• **Task prompt**: Read through the lines below for the string "icon" and copy each one that has it.

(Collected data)
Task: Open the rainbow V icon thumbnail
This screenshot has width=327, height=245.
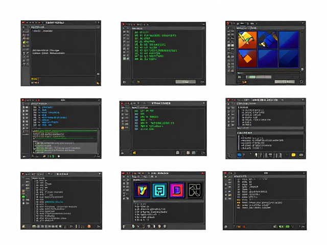Action: point(142,190)
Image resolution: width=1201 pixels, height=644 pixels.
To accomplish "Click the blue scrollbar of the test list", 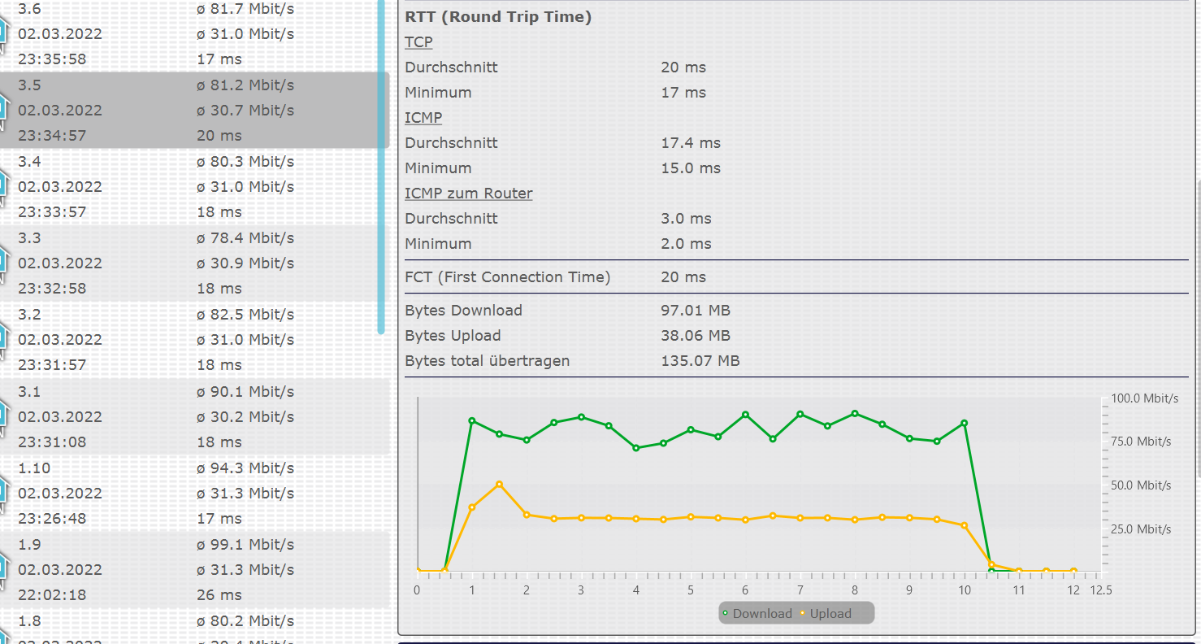I will [381, 163].
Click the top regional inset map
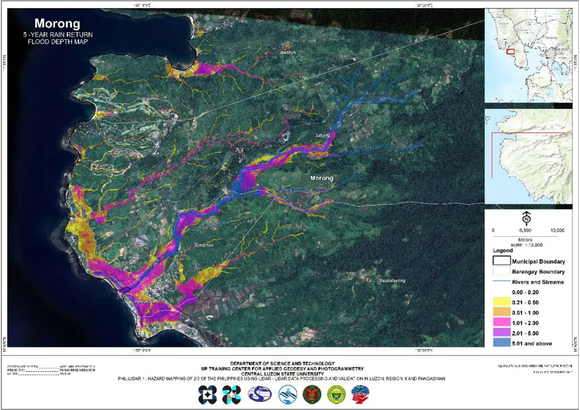This screenshot has width=580, height=410. pos(528,55)
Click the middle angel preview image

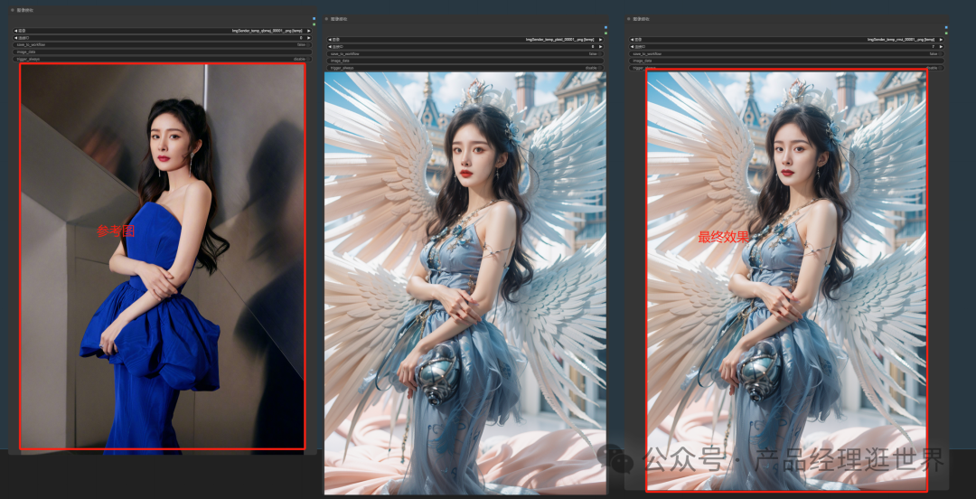pyautogui.click(x=465, y=282)
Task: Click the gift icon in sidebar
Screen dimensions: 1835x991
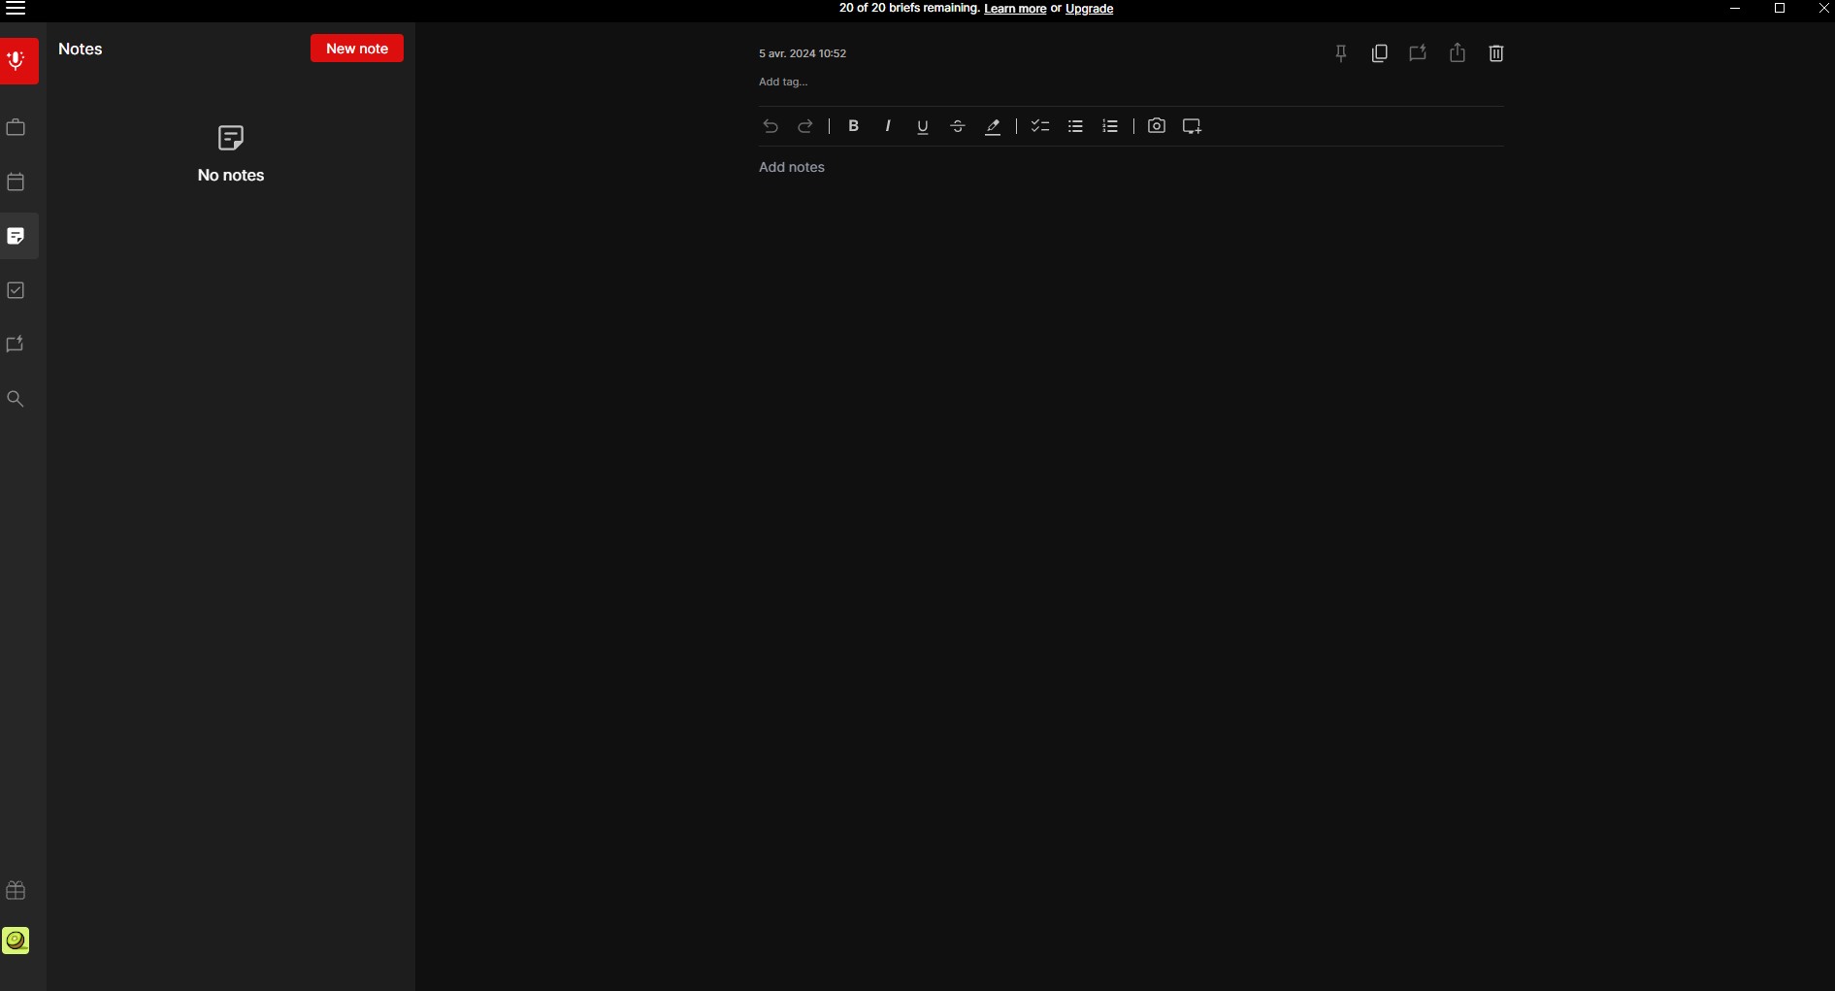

• **Written reply**:
Task: Open the rainbow V icon thumbnail
Task: Click the gift icon in sidebar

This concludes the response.